**EXERCISE OBJECTIVE**
Please update the data starting at the line containing "Viewport: 627px width, 470px" and ending at the line containing "Looking at the screenshot, I should click(517, 198).", replacing "envelope" with "mail" and leaving everything else unchanged. Give only those lines.

··· MATERIAL FOR THIS TASK ···

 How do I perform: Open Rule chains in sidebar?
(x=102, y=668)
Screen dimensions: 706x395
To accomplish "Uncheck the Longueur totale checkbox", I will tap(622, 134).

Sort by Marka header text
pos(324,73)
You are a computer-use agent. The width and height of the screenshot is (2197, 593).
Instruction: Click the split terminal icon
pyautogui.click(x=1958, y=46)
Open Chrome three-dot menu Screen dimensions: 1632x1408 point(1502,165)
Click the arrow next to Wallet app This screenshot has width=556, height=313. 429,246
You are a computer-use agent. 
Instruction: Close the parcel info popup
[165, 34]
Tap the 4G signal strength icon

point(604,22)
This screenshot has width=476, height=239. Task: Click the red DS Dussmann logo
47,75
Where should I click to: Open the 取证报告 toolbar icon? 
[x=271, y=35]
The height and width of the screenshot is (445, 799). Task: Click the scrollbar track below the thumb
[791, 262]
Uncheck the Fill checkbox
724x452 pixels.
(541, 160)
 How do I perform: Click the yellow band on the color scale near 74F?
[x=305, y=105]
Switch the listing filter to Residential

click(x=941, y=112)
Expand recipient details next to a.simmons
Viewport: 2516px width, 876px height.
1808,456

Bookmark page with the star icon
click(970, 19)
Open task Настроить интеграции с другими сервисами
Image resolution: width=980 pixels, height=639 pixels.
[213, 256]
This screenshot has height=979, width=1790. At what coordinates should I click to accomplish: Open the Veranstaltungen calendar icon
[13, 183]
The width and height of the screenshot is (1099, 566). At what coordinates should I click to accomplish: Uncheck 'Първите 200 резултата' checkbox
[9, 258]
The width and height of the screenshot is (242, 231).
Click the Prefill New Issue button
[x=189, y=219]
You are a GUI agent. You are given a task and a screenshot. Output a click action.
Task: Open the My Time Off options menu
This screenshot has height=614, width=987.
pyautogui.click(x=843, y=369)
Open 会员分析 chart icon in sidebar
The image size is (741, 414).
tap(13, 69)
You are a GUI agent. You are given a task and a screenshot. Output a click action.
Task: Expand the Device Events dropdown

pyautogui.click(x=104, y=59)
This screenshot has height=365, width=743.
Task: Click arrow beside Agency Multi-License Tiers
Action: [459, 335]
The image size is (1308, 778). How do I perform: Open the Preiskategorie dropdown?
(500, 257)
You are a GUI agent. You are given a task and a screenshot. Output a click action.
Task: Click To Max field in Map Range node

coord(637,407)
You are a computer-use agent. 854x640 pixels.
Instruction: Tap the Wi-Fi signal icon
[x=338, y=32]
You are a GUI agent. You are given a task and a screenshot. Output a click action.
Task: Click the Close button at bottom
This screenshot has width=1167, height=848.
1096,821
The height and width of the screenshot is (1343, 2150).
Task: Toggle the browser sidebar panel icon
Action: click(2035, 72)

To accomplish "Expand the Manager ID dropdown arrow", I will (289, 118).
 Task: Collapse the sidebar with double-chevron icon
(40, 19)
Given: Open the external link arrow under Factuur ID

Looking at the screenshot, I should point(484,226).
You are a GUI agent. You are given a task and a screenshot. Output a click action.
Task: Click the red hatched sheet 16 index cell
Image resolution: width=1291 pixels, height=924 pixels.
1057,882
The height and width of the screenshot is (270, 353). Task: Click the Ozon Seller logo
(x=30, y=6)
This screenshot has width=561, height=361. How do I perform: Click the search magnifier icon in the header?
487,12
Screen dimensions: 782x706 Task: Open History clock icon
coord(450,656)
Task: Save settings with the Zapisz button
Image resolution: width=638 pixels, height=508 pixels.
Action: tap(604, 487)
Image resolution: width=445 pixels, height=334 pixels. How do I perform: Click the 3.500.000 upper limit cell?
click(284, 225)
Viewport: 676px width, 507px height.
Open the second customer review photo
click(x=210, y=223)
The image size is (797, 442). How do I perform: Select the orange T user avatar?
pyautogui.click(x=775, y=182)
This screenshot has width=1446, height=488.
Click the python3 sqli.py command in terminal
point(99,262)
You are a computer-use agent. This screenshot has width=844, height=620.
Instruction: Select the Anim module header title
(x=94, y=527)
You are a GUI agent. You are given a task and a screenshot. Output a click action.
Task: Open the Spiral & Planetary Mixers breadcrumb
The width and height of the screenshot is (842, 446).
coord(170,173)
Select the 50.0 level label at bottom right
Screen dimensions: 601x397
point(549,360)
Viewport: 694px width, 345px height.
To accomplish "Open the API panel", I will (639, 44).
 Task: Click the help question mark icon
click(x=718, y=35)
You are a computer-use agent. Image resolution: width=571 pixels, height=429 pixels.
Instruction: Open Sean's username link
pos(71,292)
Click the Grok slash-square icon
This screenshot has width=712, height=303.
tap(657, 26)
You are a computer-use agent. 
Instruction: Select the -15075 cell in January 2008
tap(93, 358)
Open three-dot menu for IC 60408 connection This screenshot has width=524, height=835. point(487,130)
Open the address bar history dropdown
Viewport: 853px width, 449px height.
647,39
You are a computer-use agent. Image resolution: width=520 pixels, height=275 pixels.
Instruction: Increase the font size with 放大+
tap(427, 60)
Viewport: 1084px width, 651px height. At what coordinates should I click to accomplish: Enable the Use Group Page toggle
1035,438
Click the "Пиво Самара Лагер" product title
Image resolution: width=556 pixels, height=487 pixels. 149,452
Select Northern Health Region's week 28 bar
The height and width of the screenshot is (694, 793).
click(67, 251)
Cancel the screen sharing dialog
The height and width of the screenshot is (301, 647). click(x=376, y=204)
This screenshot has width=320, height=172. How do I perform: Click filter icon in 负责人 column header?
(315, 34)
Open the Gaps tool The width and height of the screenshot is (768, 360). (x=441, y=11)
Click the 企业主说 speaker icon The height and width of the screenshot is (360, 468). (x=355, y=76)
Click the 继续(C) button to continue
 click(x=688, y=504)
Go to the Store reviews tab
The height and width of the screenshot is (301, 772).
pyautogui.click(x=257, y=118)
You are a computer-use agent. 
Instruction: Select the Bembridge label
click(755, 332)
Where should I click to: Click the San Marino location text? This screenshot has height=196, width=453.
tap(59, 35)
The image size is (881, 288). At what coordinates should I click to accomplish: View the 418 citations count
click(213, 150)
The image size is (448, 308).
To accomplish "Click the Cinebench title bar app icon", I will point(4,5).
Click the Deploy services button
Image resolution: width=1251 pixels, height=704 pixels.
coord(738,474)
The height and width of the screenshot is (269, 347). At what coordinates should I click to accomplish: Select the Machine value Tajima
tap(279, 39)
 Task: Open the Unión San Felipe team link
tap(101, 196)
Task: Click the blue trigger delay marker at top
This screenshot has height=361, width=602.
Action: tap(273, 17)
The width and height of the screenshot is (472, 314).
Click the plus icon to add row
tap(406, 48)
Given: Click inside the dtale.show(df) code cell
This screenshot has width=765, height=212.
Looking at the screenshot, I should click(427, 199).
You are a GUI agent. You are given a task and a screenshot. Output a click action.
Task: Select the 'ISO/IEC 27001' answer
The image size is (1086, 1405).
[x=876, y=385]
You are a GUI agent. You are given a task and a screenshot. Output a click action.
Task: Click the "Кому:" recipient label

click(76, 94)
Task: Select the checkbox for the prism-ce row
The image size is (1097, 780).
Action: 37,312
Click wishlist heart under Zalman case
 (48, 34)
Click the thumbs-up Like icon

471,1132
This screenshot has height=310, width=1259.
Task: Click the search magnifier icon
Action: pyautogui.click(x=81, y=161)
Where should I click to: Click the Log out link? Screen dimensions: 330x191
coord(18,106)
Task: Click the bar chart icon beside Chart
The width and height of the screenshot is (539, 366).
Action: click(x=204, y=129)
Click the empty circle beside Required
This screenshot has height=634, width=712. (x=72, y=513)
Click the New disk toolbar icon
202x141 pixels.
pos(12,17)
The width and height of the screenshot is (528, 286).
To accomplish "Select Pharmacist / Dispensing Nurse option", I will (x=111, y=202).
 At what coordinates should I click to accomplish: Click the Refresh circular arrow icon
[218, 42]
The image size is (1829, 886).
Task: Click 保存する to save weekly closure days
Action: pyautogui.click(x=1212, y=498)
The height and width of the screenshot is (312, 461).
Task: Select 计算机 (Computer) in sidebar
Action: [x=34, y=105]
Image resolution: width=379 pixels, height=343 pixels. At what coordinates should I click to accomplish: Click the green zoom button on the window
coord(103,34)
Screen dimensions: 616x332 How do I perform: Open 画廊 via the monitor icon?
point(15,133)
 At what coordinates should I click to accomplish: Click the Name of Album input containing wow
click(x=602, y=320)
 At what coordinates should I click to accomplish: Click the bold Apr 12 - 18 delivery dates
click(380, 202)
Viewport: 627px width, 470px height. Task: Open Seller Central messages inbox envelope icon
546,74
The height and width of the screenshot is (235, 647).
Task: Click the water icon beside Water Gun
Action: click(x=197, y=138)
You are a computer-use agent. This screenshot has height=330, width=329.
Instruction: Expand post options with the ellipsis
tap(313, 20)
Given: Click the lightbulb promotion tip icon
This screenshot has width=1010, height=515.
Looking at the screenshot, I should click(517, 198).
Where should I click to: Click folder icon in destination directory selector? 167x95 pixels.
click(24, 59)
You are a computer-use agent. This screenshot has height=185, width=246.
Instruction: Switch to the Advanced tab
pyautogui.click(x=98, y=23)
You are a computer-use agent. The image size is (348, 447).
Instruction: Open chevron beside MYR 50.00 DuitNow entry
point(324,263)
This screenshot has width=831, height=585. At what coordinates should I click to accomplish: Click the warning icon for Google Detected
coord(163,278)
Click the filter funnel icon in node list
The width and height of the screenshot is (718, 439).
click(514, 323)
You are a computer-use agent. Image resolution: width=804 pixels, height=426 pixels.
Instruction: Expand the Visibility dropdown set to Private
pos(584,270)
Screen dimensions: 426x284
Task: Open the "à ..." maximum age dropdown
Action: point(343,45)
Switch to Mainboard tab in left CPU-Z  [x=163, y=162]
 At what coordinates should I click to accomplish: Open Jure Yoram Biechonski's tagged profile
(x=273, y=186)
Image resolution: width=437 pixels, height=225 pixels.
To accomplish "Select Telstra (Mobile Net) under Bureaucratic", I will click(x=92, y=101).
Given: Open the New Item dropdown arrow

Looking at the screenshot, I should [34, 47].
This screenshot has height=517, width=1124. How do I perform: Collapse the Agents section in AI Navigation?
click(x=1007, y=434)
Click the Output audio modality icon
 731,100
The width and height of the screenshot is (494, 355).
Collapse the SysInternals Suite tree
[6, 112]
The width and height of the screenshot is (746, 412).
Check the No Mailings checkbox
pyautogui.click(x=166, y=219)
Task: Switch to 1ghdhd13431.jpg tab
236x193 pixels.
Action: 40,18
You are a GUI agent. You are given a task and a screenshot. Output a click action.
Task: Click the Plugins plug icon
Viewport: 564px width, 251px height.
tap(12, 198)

···

**SOLUTION FOR THIS EXERCISE**
Viewport: 627px width, 470px height. Task: Open Seller Central messages inbox mail icon
546,74
The height and width of the screenshot is (235, 647).
Task: Click the water icon beside Water Gun
Action: click(x=197, y=138)
You are a computer-use agent. This screenshot has height=330, width=329.
Instruction: Expand post options with the ellipsis
tap(313, 20)
Given: Click the lightbulb promotion tip icon
This screenshot has width=1010, height=515.
Looking at the screenshot, I should click(517, 198).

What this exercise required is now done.